[Task material — start]
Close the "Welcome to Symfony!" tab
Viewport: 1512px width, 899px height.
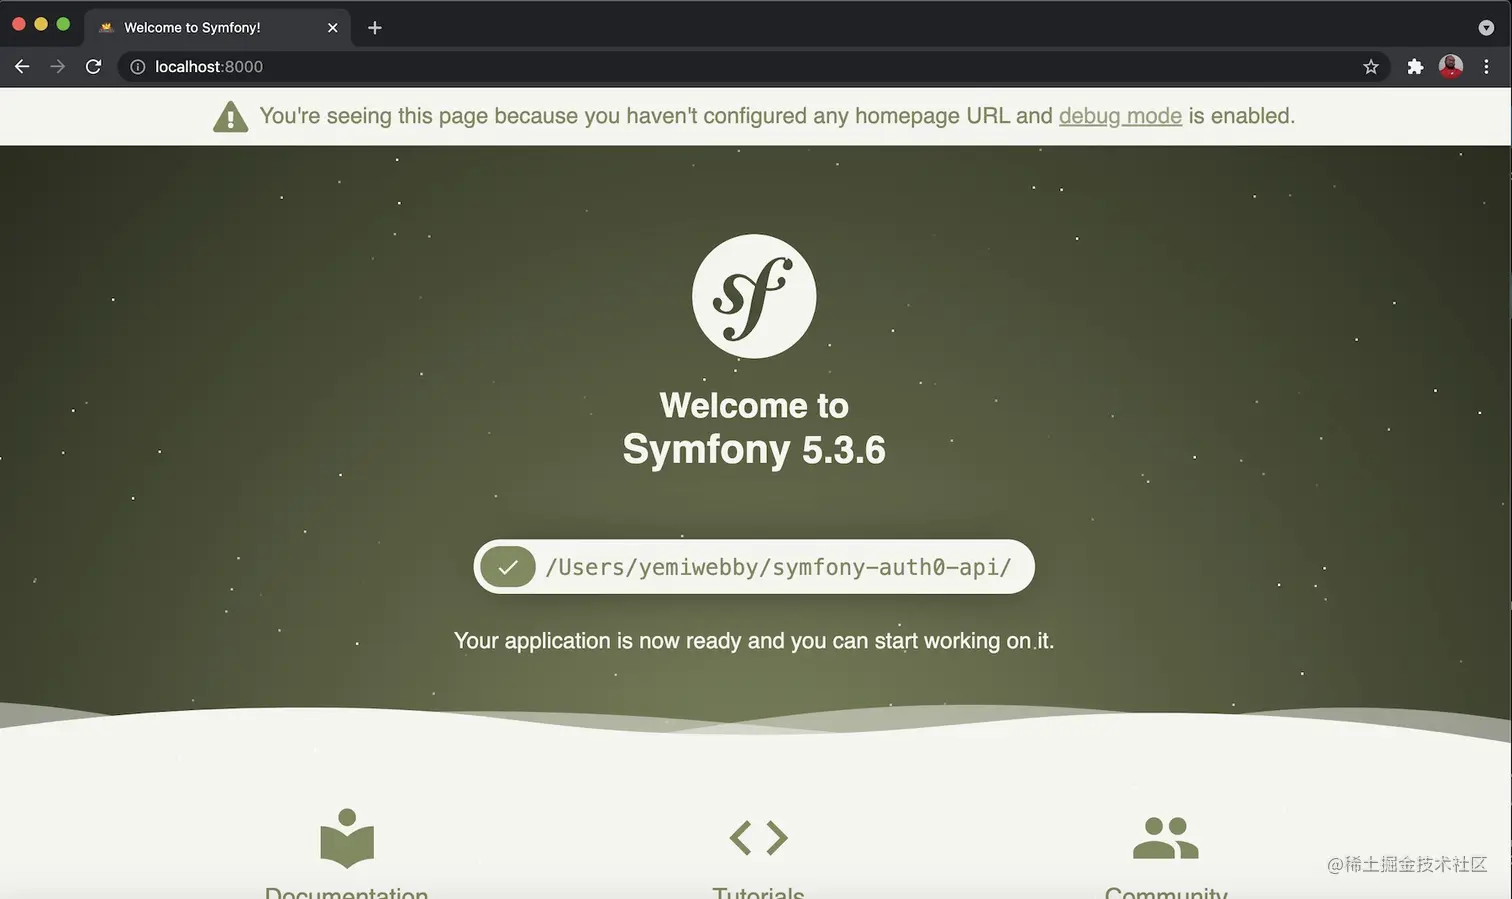coord(333,27)
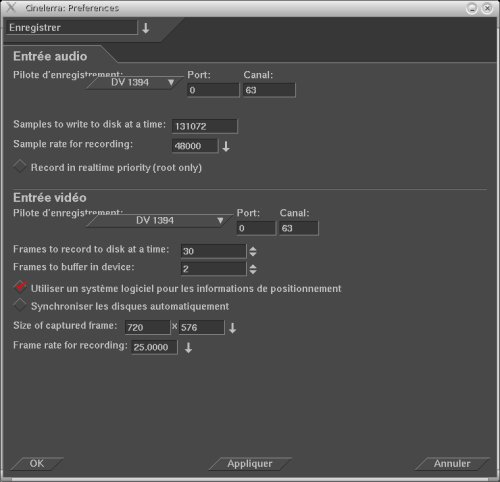
Task: Click the X window menu icon
Action: [x=11, y=8]
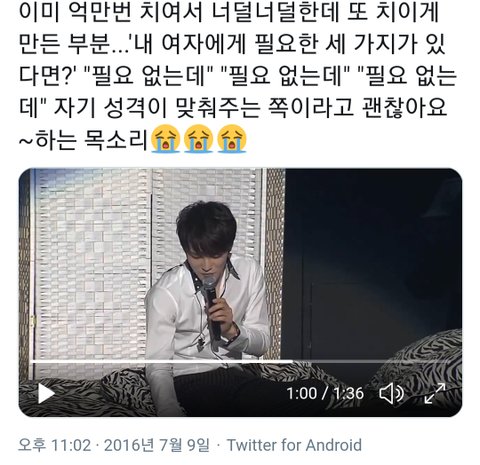The height and width of the screenshot is (465, 480).
Task: Open the 오후 11:02 timestamp link
Action: click(54, 445)
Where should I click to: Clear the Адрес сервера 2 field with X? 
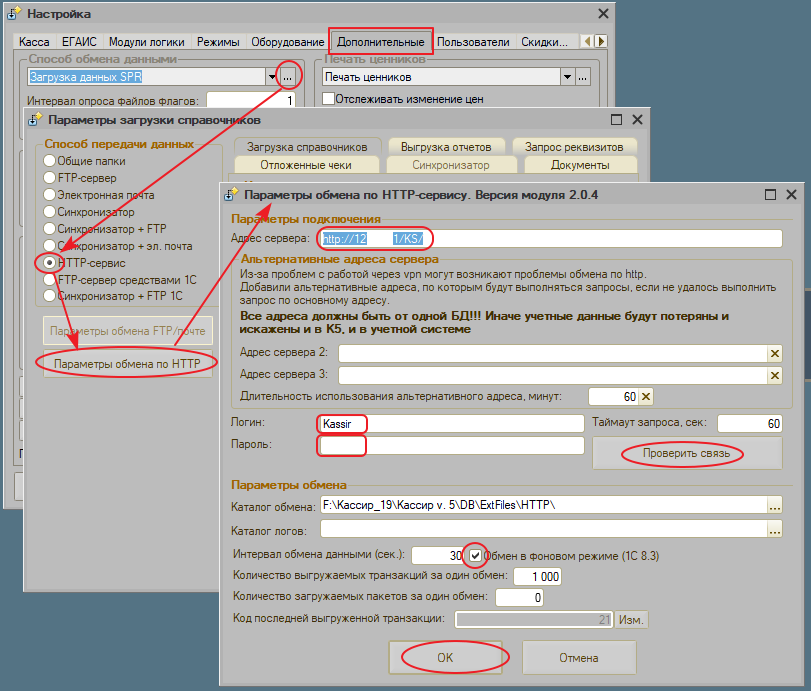tap(774, 353)
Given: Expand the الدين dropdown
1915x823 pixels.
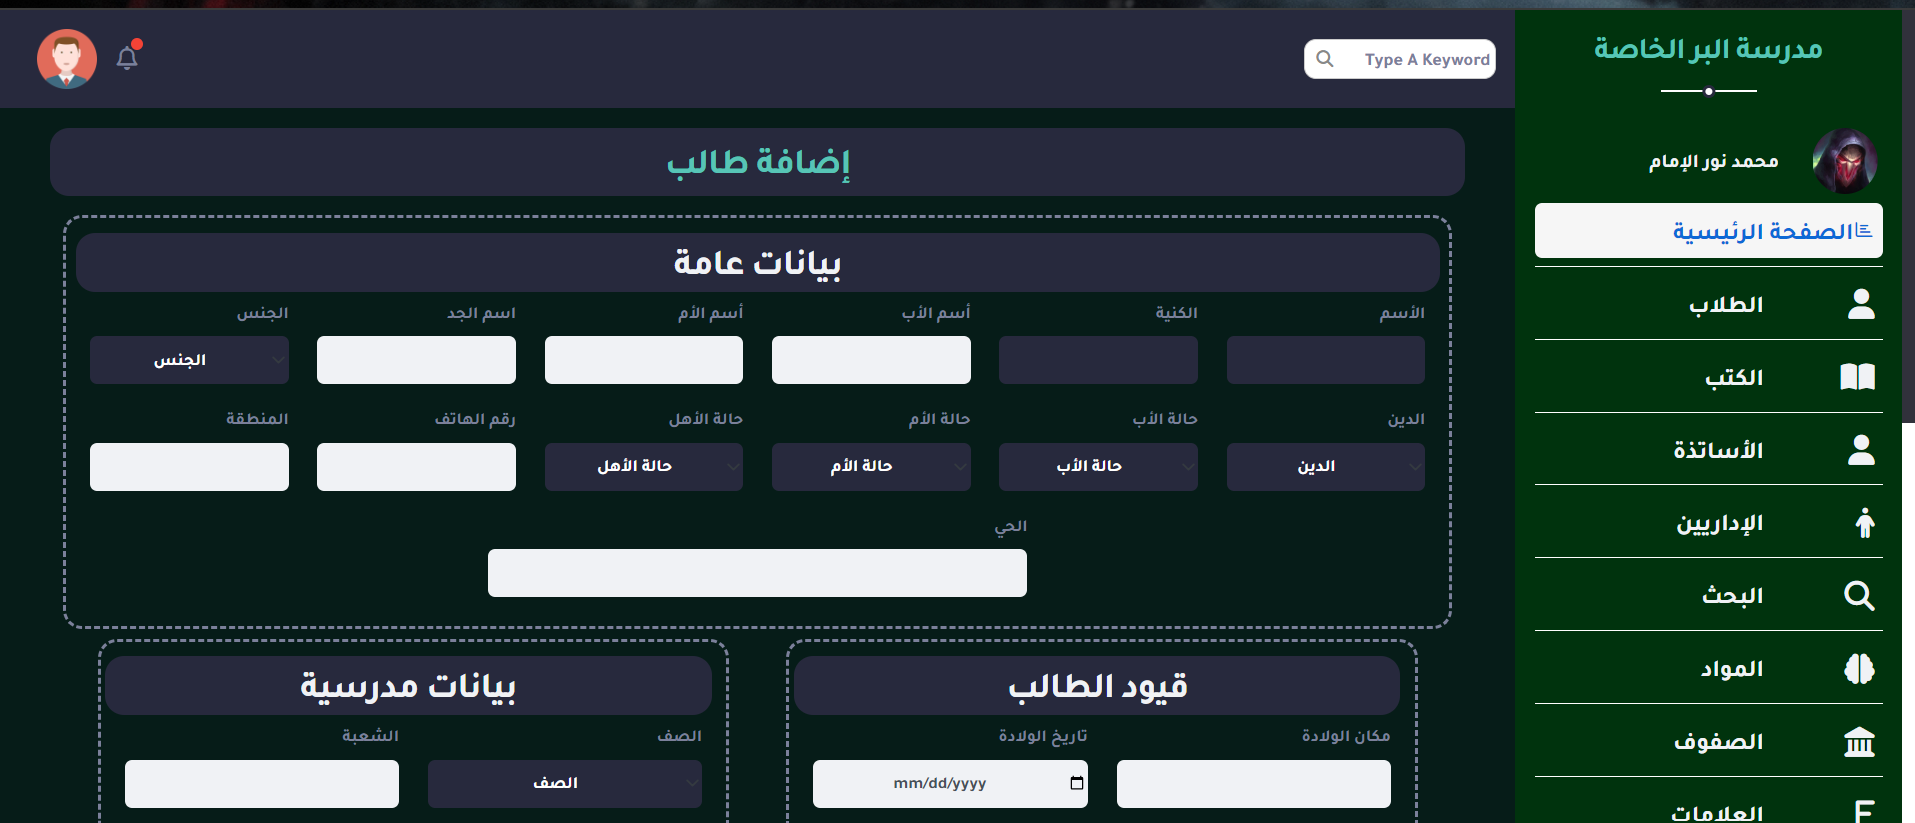Looking at the screenshot, I should (x=1325, y=467).
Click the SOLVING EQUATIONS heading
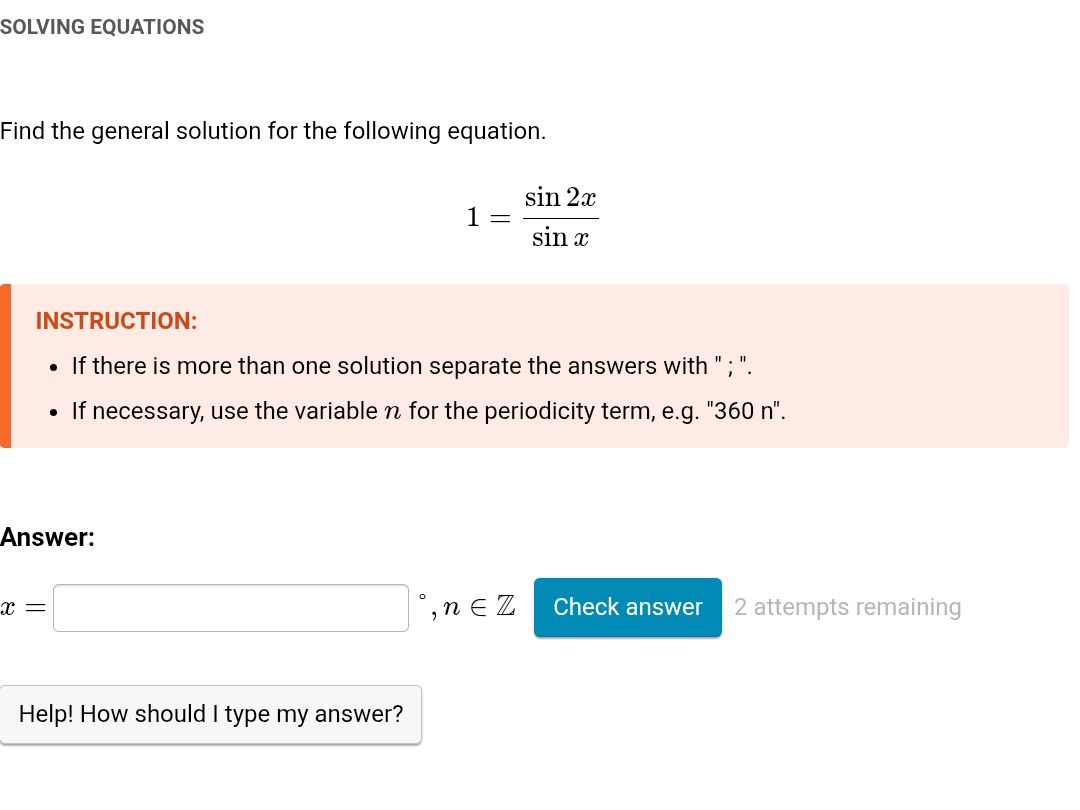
[Task material — finish]
From the line containing "Where should I" to the final line above, both included, transcribe every line exactly and leave all pictures out.

- Answer to this task:
Where should I click to: Clear the Адрес сервера 2 field with X? 
tap(774, 353)
Given: Expand the الدين dropdown
1915x823 pixels.
Looking at the screenshot, I should (x=1325, y=467).
Click the SOLVING EQUATIONS heading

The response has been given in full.